Text ▸
####################

True story: One of Karen’s Medicare patients, upon receiving an EOB, called Medicare & denied being in her office for a particular date of service. This triggered an audit threat (potential fines, jail time, etc.). Fortunately, Karen produced her manual sign-in sheet to prove the patient had indeed been in the office. Audit avoided. Over the years, I’ve seen such scenarios duplicated regularly: manual sign-in sheet saves the day.
Now, as of a few years ago, several chiropractic software packages have begun to tout use of a magnetic card which the patient swipes when she arrives at the office, enters a treatment room, etc. These systems suggest that you can automate the entire visit process (a great idea). Now, suppose the scenario above comes to pass in your office and you’re using this type of system. You print a computer generated list and provide it in response to Medicare’s initial request. Medicare asks how the printout was generated. You explain that you have a magnetic swipe system. And Medicare asks who is in control of
generating/programming the magnetic cards provided to the patients. You explain that your office programs them (just like a hotel’s front desk). In other words, you’re in full control of the patients’ “signature” that’s being offered as “proof” to avoid an audit. Medicare decides to press ahead with a full audit…
There’s no case law with regard to such a scenario. But over the years I’ve been in contact with the FBI Computer Forensics team and have spoken with more than one State Attorney General during investigations. The bottom line is that you can’t shrug-off the sign-in sheet as a valuable tool. If the sign-in sheets are handled manually, keep them in a loose-leaf binder or scan them in by date. Alternatively, use a product like OffiSign-In that actually stores the patient’s electronic signature separately for each visit.
The law firm of Drinker Biddle reviewed this issue extensively for us. Though there’s no case law yet (no surprise), the attorney who researched it (a full partner at the firm who has litigated major case law) indicated she wouldn’t want to have to defend against this issue if the doctor’s only physical evidence of various visits was dependent on a card swipe system.

####################

Extracted material ▸
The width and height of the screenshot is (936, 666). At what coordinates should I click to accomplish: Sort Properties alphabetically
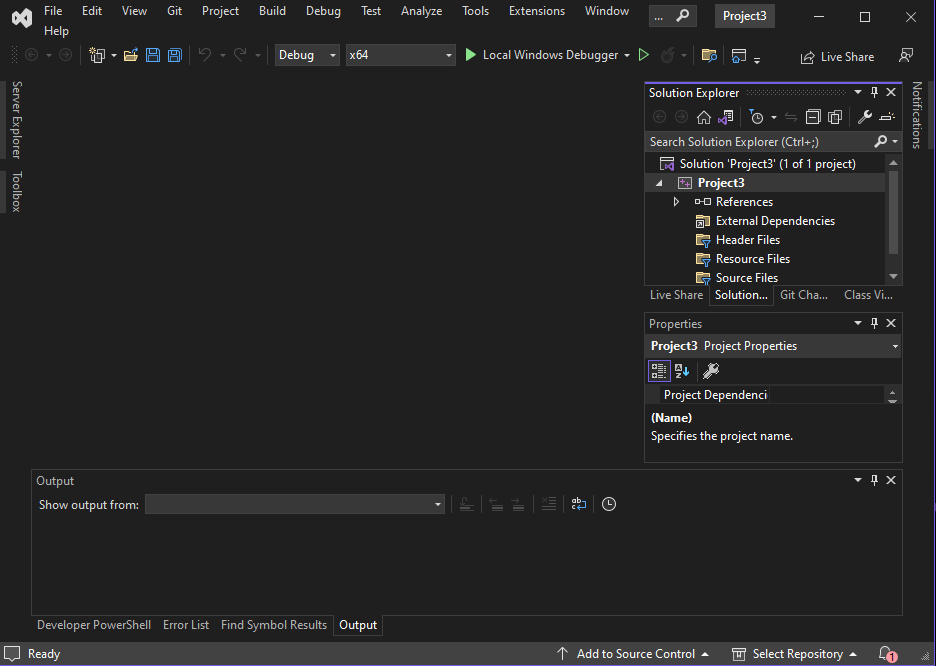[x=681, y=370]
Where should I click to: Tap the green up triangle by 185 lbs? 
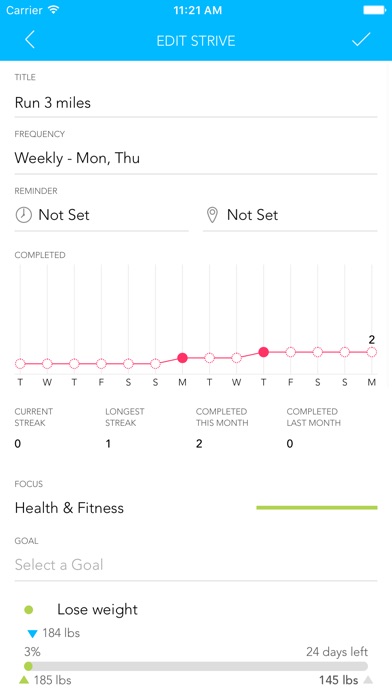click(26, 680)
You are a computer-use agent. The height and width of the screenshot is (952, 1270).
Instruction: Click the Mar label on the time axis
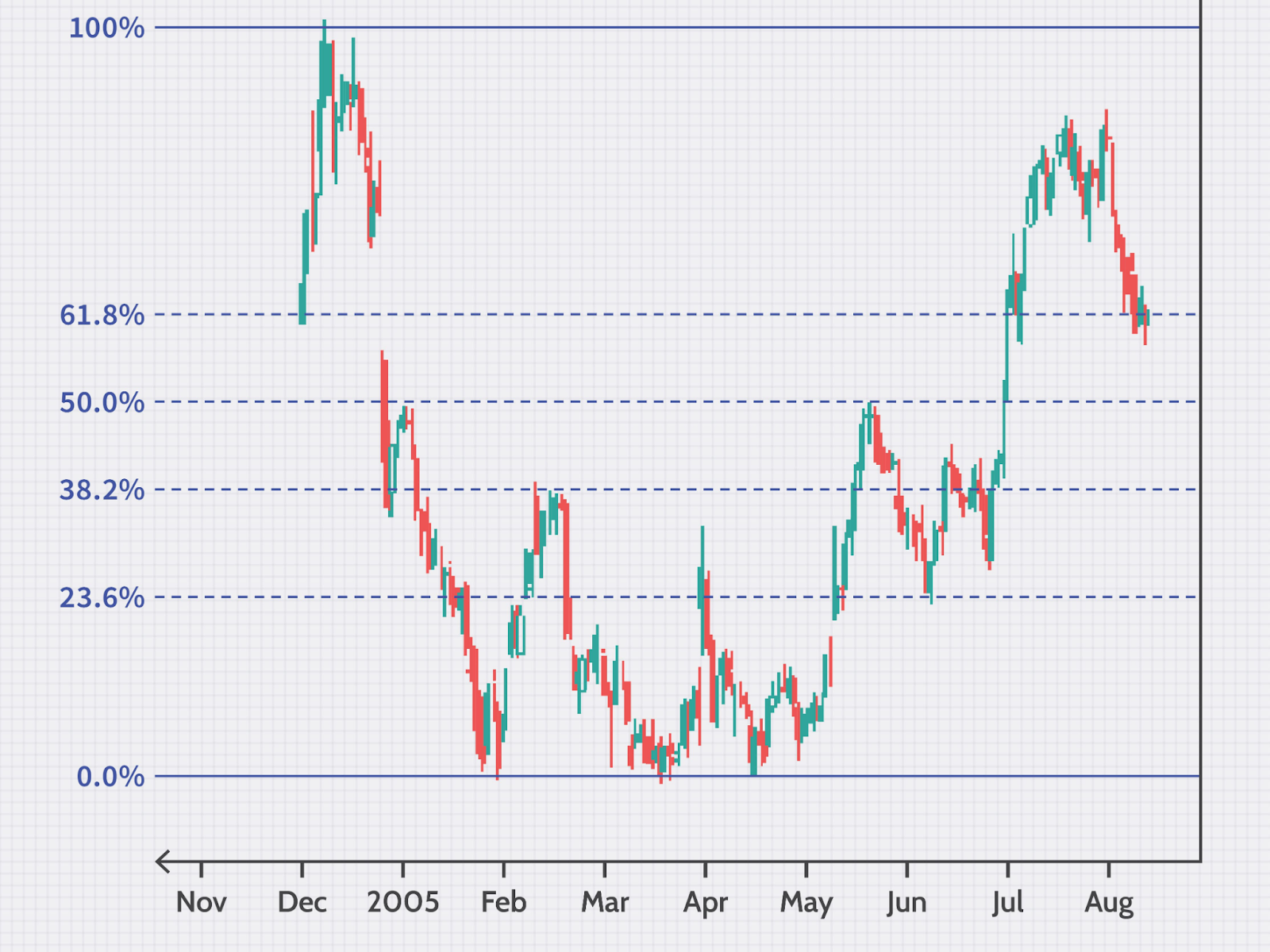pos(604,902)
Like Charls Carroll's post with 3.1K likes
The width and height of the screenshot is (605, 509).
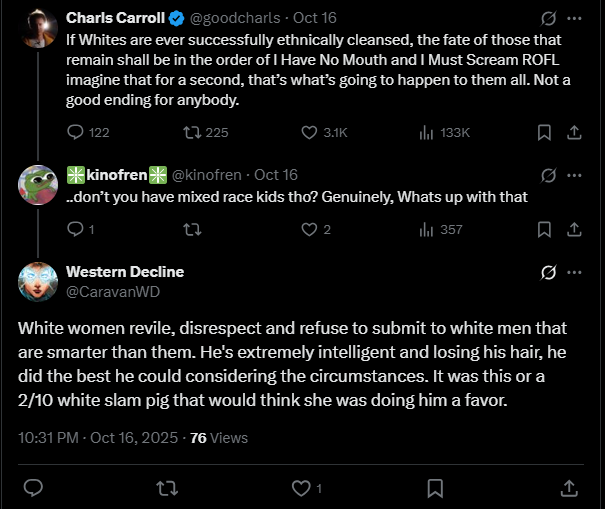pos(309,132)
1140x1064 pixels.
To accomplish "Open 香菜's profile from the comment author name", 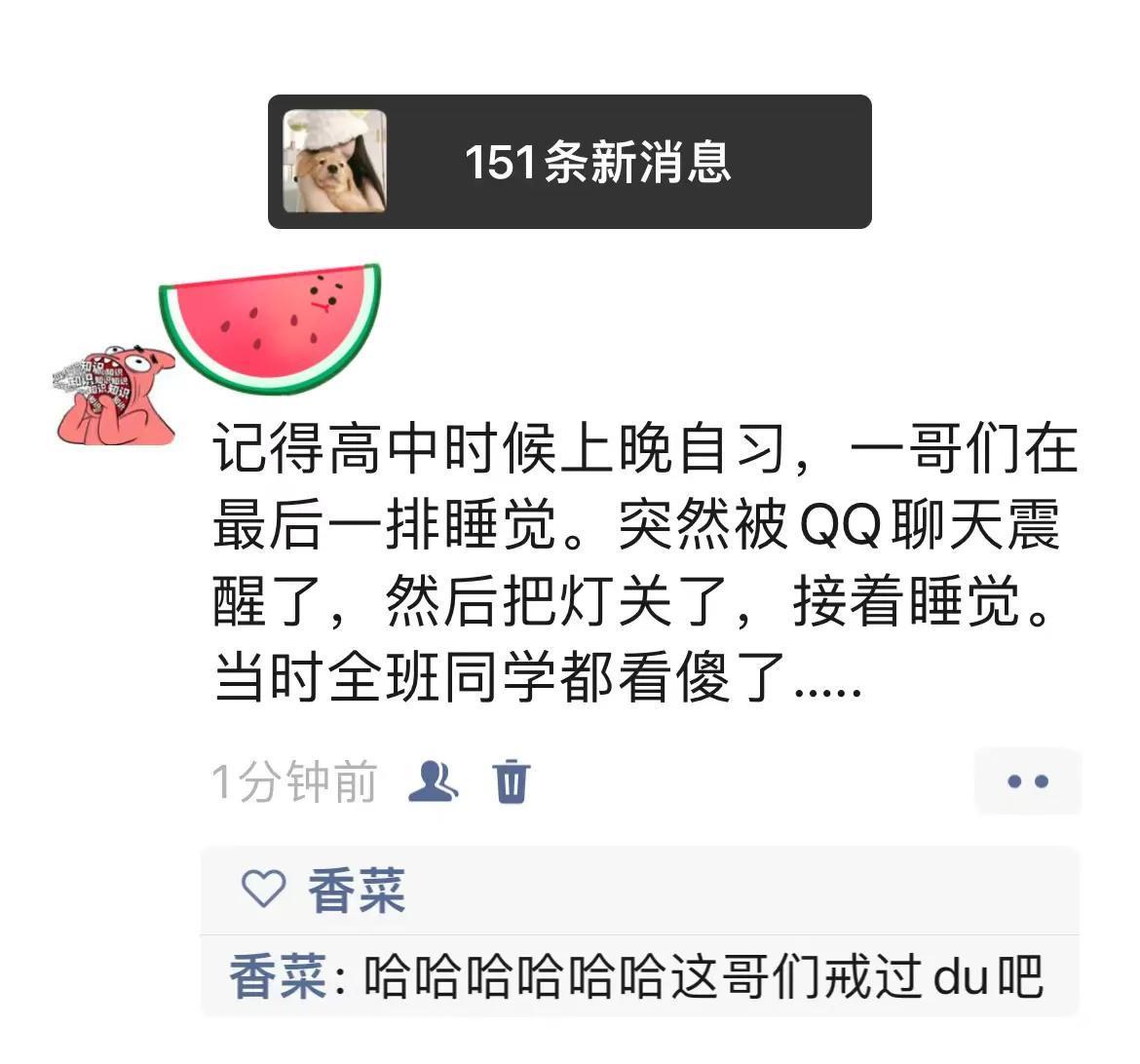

####################

Exercise prompt ▸
Reproduce the passage from the text on patient sign-in sheets, starting at "True story: One" and ending at "saves the day.".

Problem solution ▸
True story: One of Karen’s Medicare patients, upon receiving an EOB, called Medicare & denied being in her office for a particular date of service. This triggered an audit threat (potential fines, jail time, etc.). Fortunately, Karen produced her manual sign-in sheet to prove the patient had indeed been in the office. Audit avoided. Over the years, I’ve seen such scenarios duplicated regularly: manual sign-in sheet saves the day.